# Simple Transformations Questions

Sorry I don't know how to show the root sign on the forums so I am just gonna use /

1. Homework Statement
A stretch is applied to the graph of y=/x to produce the graph of y=/9x . Relative to the x and y axis, this stretch may be described as either a........ (then it lists a, b, c, or d answers)

horizontal stretch by a factor of 1 over 9 about the y-axis or a vertical stretch by a factor of 3 about the x-axis.

2. The attempt at a solution
I understand that the root of 9 is 3, so it makes sense to me that the vertical stretch is 3. But what I don't understand is why is the horizontal stretch is 1 over 9. Should I not find the root of that and then it be 1 over 3? The only thing I can think of is the the 9 is like this /(9x) and I have to take the 9 out and then I still have a nine outside. /9 = 3 then 3^2 = 9 again. So it comes out to be 1 over 9.
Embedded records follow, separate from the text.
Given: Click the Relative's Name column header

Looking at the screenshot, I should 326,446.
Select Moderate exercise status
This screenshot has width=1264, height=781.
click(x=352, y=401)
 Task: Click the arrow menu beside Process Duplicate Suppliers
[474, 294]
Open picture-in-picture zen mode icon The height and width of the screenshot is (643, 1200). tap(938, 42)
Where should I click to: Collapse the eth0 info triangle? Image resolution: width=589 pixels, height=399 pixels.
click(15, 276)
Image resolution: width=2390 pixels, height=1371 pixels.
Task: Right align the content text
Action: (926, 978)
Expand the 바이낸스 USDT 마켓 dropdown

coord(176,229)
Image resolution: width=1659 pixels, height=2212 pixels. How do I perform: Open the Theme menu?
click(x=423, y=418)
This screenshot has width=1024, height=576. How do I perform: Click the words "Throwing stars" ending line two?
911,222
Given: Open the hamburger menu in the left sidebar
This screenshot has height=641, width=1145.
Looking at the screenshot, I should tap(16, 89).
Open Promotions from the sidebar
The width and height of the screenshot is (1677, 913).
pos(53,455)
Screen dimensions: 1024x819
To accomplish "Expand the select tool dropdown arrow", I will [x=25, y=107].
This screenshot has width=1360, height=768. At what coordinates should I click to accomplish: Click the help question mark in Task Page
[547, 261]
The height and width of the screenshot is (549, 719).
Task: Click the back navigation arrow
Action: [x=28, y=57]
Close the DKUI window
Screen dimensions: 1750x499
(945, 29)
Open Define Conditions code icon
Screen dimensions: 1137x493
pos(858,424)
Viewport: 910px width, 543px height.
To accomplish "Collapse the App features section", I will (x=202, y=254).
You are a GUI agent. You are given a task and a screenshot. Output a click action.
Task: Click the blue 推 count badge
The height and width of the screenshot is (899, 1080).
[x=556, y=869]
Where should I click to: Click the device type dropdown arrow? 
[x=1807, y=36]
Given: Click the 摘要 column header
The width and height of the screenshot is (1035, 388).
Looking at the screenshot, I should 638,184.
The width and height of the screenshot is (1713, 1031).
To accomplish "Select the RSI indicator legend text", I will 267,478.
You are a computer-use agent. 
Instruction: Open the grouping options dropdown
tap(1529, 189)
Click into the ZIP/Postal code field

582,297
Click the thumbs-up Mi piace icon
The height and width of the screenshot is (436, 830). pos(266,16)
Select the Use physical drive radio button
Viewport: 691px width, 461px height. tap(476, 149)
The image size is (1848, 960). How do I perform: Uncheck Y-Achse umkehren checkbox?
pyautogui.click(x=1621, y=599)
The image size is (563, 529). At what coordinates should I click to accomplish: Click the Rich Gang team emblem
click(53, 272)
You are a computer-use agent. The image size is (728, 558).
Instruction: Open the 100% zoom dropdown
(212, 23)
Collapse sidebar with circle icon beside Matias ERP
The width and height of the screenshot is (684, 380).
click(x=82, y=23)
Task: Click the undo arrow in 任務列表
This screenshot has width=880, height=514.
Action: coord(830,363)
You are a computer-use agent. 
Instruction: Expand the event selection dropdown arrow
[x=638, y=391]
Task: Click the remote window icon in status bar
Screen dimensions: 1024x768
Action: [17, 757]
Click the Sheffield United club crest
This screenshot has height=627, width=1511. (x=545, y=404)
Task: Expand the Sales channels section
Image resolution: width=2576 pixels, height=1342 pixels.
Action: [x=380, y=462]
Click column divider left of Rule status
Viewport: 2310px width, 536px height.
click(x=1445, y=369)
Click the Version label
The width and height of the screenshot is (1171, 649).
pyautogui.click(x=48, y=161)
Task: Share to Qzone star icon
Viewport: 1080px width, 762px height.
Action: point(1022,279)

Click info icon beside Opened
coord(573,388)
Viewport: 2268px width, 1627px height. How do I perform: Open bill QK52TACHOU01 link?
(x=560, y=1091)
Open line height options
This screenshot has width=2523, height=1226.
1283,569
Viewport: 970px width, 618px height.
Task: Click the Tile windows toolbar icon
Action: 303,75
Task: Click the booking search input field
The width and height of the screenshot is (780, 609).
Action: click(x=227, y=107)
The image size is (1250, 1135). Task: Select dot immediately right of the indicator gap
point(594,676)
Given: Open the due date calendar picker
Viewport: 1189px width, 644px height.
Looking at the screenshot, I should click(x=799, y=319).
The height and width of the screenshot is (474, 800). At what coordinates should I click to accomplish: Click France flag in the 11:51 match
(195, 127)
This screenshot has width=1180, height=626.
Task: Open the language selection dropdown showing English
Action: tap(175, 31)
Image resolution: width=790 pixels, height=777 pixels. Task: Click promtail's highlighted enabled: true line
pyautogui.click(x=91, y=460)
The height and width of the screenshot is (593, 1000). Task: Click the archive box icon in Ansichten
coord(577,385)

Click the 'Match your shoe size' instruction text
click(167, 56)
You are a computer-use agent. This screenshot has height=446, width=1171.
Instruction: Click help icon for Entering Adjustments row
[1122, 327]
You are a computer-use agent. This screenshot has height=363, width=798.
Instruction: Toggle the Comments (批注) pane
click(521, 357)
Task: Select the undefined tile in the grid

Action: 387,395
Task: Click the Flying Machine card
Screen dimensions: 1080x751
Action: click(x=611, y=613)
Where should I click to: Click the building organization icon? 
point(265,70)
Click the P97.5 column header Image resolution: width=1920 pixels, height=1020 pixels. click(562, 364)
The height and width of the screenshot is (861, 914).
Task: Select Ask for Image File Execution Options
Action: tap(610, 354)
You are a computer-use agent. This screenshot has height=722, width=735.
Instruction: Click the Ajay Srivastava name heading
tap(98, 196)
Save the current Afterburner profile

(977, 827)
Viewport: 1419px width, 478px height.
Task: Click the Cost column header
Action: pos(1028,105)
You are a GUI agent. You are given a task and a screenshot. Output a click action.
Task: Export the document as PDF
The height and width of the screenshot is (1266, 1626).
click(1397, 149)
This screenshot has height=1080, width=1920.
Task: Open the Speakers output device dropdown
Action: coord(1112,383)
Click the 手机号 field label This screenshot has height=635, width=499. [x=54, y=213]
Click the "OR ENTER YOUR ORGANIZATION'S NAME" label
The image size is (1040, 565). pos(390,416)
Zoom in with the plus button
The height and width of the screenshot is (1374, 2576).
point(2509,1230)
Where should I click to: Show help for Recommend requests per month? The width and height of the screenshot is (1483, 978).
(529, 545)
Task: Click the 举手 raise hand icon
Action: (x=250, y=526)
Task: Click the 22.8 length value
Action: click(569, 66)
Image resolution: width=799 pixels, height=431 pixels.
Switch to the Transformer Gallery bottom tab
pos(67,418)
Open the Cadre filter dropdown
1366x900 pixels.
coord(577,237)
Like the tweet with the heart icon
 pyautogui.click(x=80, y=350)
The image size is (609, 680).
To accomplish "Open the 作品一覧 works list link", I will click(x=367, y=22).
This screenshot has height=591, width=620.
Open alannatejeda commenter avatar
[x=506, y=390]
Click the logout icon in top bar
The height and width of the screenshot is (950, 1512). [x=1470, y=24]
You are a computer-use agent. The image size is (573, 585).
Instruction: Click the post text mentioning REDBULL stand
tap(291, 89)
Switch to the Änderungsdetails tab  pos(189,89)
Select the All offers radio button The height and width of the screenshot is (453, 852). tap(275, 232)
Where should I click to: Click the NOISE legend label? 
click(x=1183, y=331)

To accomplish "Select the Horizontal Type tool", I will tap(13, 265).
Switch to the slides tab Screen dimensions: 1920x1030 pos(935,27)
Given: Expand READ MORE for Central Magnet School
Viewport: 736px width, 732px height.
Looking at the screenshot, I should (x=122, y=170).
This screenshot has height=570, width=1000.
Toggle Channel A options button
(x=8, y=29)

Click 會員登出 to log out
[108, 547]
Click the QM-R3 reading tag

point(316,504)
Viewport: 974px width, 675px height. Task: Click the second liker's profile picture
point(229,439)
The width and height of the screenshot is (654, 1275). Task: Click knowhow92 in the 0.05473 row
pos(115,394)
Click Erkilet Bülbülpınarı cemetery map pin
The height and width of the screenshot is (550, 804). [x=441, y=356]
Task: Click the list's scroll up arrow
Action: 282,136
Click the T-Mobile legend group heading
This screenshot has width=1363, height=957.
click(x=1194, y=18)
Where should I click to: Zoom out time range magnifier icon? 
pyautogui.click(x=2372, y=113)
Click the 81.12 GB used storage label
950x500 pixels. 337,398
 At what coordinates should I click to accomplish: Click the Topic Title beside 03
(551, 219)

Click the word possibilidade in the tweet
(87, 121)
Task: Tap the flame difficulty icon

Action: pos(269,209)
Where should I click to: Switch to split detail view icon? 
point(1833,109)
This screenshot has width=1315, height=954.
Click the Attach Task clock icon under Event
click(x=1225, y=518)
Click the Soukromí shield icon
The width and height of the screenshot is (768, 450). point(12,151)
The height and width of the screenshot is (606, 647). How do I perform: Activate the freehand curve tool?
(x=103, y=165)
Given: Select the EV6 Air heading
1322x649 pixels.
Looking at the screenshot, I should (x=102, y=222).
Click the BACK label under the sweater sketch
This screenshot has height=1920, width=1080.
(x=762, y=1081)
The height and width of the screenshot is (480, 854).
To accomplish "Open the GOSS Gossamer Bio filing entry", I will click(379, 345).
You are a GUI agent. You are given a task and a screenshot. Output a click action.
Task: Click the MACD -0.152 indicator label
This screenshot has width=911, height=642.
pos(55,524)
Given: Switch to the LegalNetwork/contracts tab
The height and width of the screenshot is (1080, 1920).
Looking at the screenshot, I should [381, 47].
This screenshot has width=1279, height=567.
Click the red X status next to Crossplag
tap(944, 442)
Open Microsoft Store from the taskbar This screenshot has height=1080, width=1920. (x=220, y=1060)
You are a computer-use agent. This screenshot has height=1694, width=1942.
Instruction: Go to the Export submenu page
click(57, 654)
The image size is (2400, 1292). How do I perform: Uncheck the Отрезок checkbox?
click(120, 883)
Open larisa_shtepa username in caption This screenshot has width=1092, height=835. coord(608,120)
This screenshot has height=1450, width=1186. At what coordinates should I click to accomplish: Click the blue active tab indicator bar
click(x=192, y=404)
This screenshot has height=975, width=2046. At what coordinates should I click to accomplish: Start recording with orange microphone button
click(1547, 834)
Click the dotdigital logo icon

I also assume, although I'm not sure if I'm correct is the reason that it can be a vertical or horizontal stretch is because its not defined in the equation as being a vertical or horizontal stretch.

Related Precalculus Mathematics Homework Help News on Phys.org
HallsofIvy
Homework Helper
Sorry I don't know how to show the root sign on the forums so I am just gonna use /

1. Homework Statement
A stretch is applied to the graph of y=/x to produce the graph of y=/9x . Relative to the x and y axis, this stretch may be described as either a........ (then it lists a, b, c, or d answers)

horizontal stretch by a factor of 1 over 9 about the y-axis or a vertical stretch by a factor of 3 about the x-axis.

2. The attempt at a solution
I understand that the root of 9 is 3, so it makes sense to me that the vertical stretch is 3. But what I don't understand is why is the horizontal stretch is 1 over 9. Should I not find the root of that and then it be 1 over 3? The only thing I can think of is the the 9 is like this /(9x) and I have to take the 9 out and then I still have a nine outside. /9 = 3 then 3^2 = 9 again. So it comes out to be 1 over 9.

I also assume, although I'm not sure if I'm correct is the reason that it can be a vertical or horizontal stretch is because its not defined in the equation as being a vertical or horizontal stretch.
Obviously $y= \sqrt{9x}$ is the same thing as $y= 3\sqrt{x}$. Since your base equation is $y'= \sqrt{x'}$ (I put the primes on to distinguish the "old" equation from the new), thinking of this a "change in y" it is $y= 3y'= 3(\sqrt{x})$: the "old value of y" is multiplied by 3 so it is a "stretch" of 3 of the vertical y-axis. However, thinking of this as a change only in x, $y= \sqrt{x'}= \sqrt{9x}$: x'= 9x or x= (1/9)x'. The "old value" of x' is multiplied by 1/9, not 1/3. Changes in x occur before the "base" function (here $\sqrt{x}$) is applied, changes in y occur after.

(Click on the equations to see the Tex code.)

Ok thanks for clarifying that for me.